A week later I thought.... maybe he somehow got into the filter? That's where he was! In all his shooting around the tank like a mad man, he managed to fly up the waterfall into the filter. He was still alive and healthy, so I dumped him back into the tank and away he went, doing his algae eating thing.


----------



## rtbob (Jul 18, 2010)

Actual Chinese algae eaters like to attach themselves to other fish when mature. They eat the slime off of the scales. I also have read that they only eat algae for a short time. Then soon switch over to what ever your feeding the other fish.

I'll post a link if you would like. Have to search for it again and I'm at work.


----------



## mec102778 (Feb 17, 2011)

Yes please I thought these were the only true algea eaters.


----------



## rtbob (Jul 18, 2010)

Here it is. 

How to keep Chinese algae eaters, Gyrinocheilus aymonieri, with pictures


----------



## mec102778 (Feb 17, 2011)

Interesting, what fish is it that is strickly algea?


----------



## rtbob (Jul 18, 2010)

The only one I know of off hand is those itty bitty ottos. Do a google search on Chinese Algae eaters, the link I provided was just one of many. More than likely other people have had different experiences with these fish. They may be just fine.

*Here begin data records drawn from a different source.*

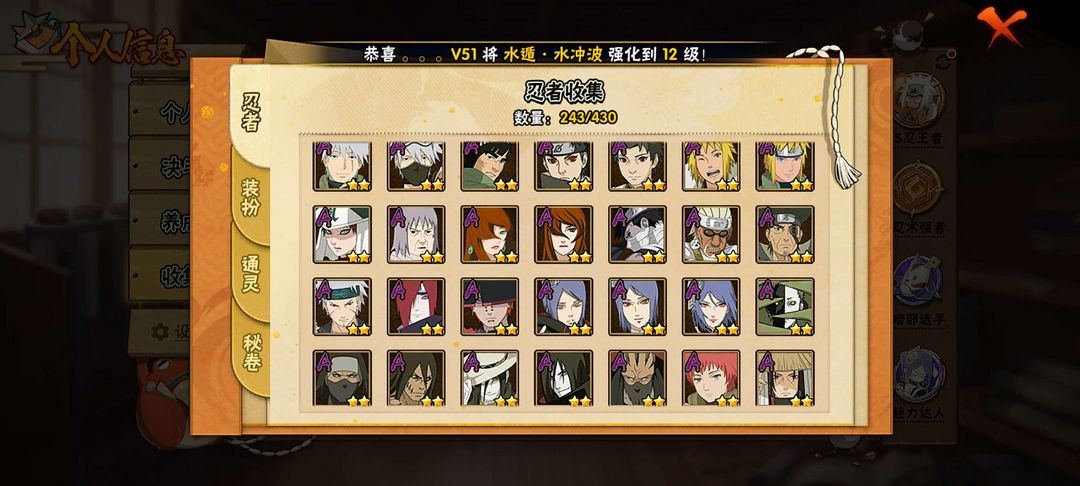Choose Killer Bee portrait with sunglasses

click(712, 234)
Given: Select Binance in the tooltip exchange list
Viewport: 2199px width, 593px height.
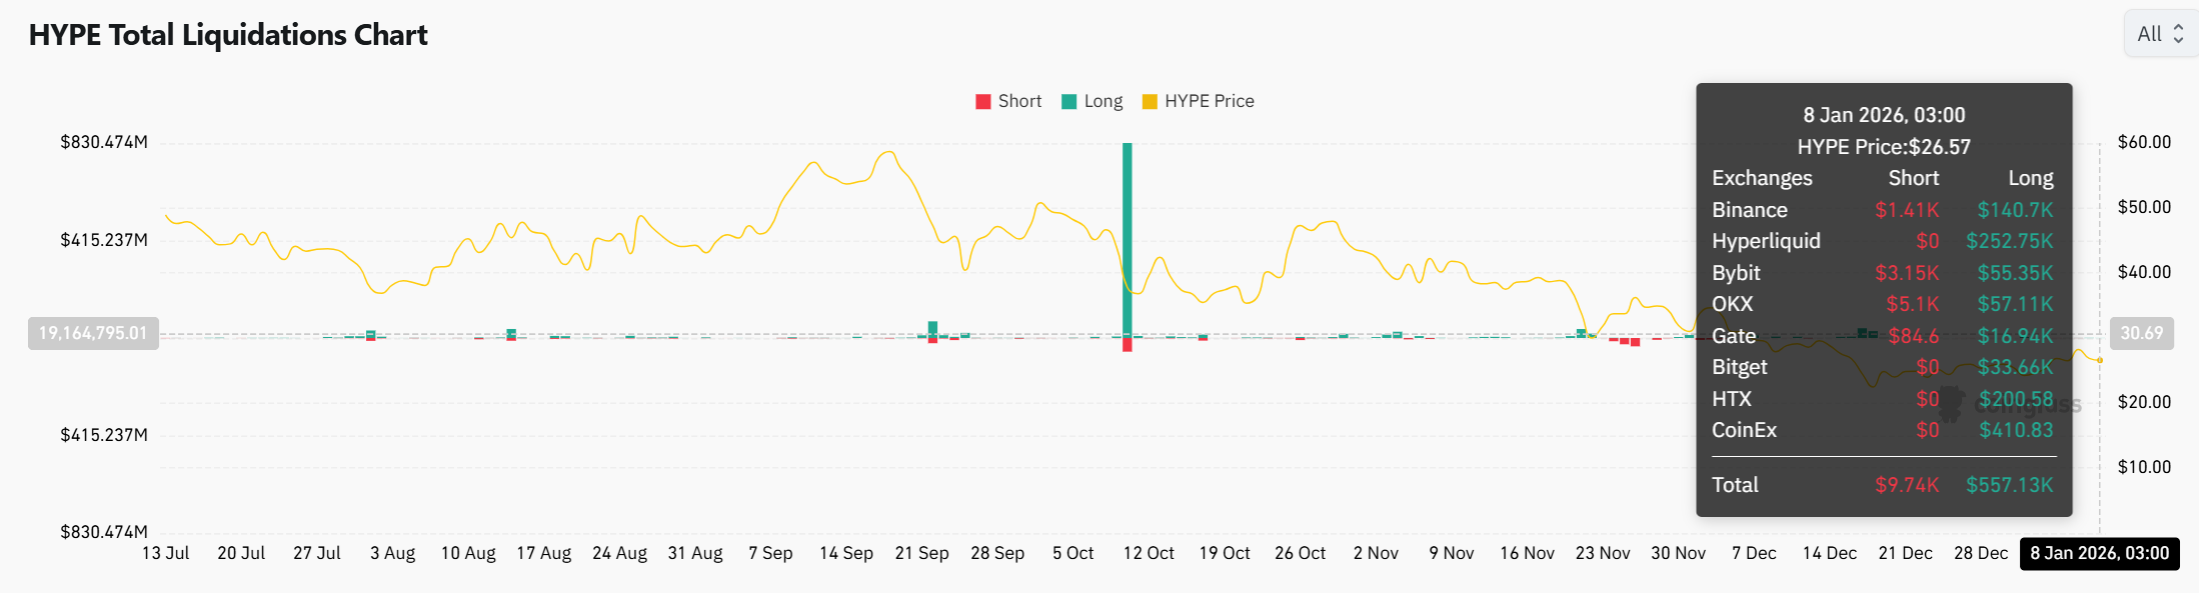Looking at the screenshot, I should [x=1749, y=210].
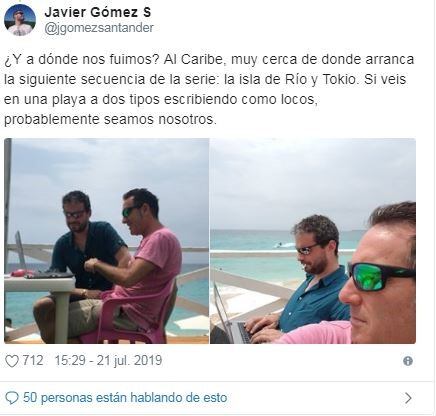This screenshot has width=436, height=416.
Task: Click the green mirrored sunglasses in right photo
Action: 380,276
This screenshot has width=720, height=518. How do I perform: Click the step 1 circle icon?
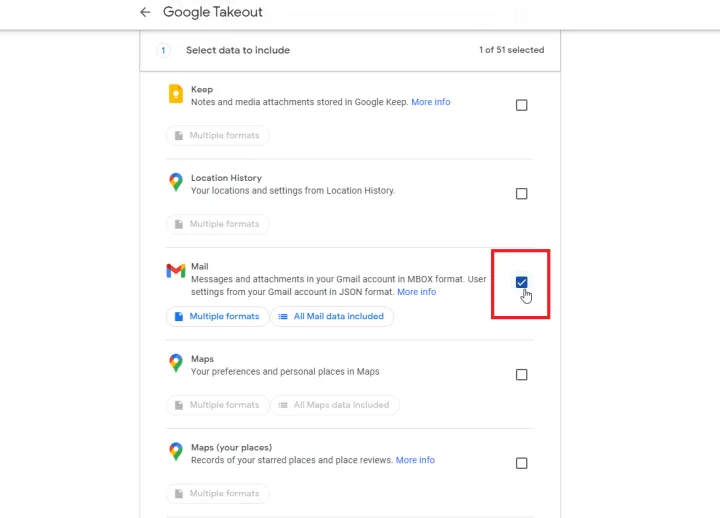(x=164, y=50)
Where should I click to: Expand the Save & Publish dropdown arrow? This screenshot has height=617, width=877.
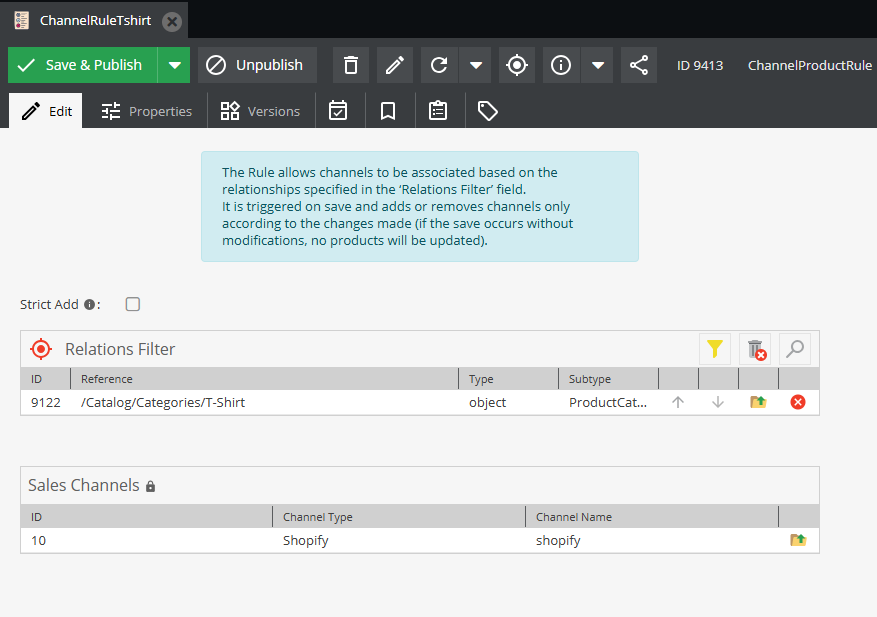(x=174, y=65)
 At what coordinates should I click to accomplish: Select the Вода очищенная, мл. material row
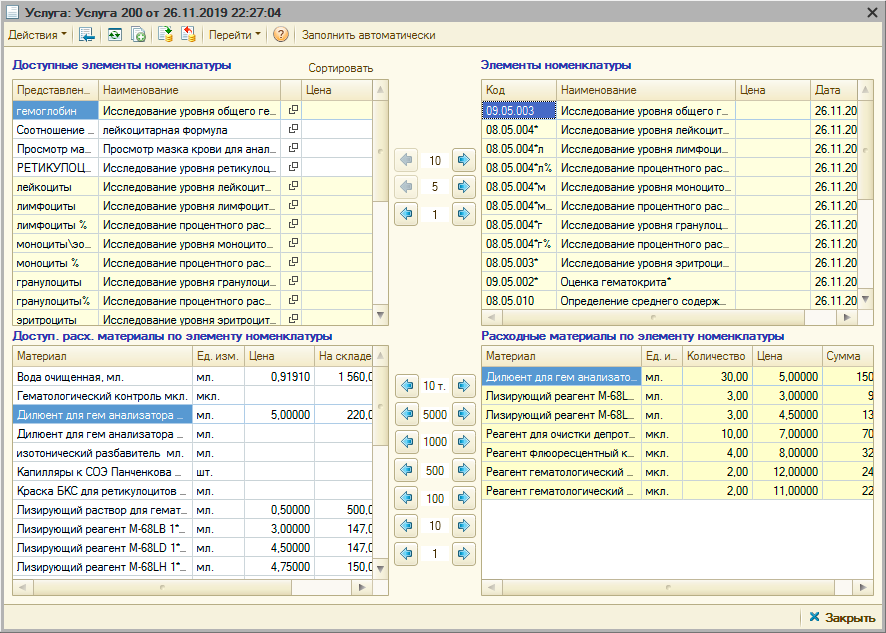coord(100,377)
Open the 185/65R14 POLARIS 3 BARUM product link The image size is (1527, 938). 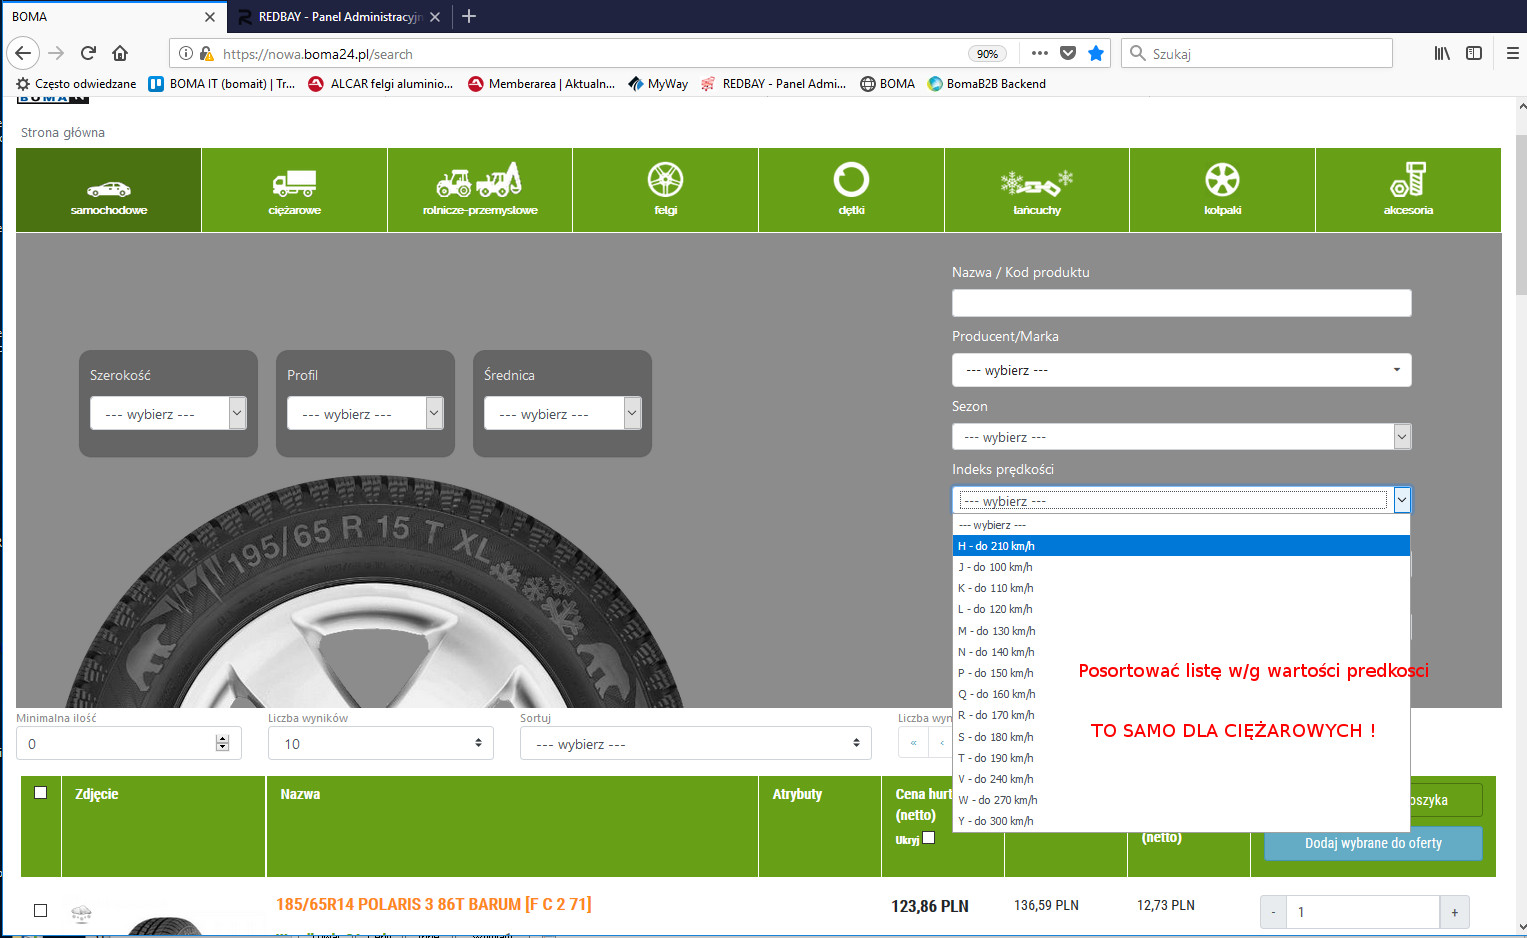pyautogui.click(x=433, y=904)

I had one way back when (1980's) and he never (that I saw) stuck onto any of my fish.


----------



## holly12 (Apr 21, 2011)

Otos are sooooooo cute! I've got 3 right now. I've had them for a month and so far every one has fat, healthy, pea shaped bellies! (Super excited because I've heard from multiple people that the 'golden trial time' for keeping Otos is 4 weeks. They are so super cute and very very docile. (My ADF's swim by, kicking them in the face and they just continue eating algae, lol). If you look closely, they wink at you too!


----------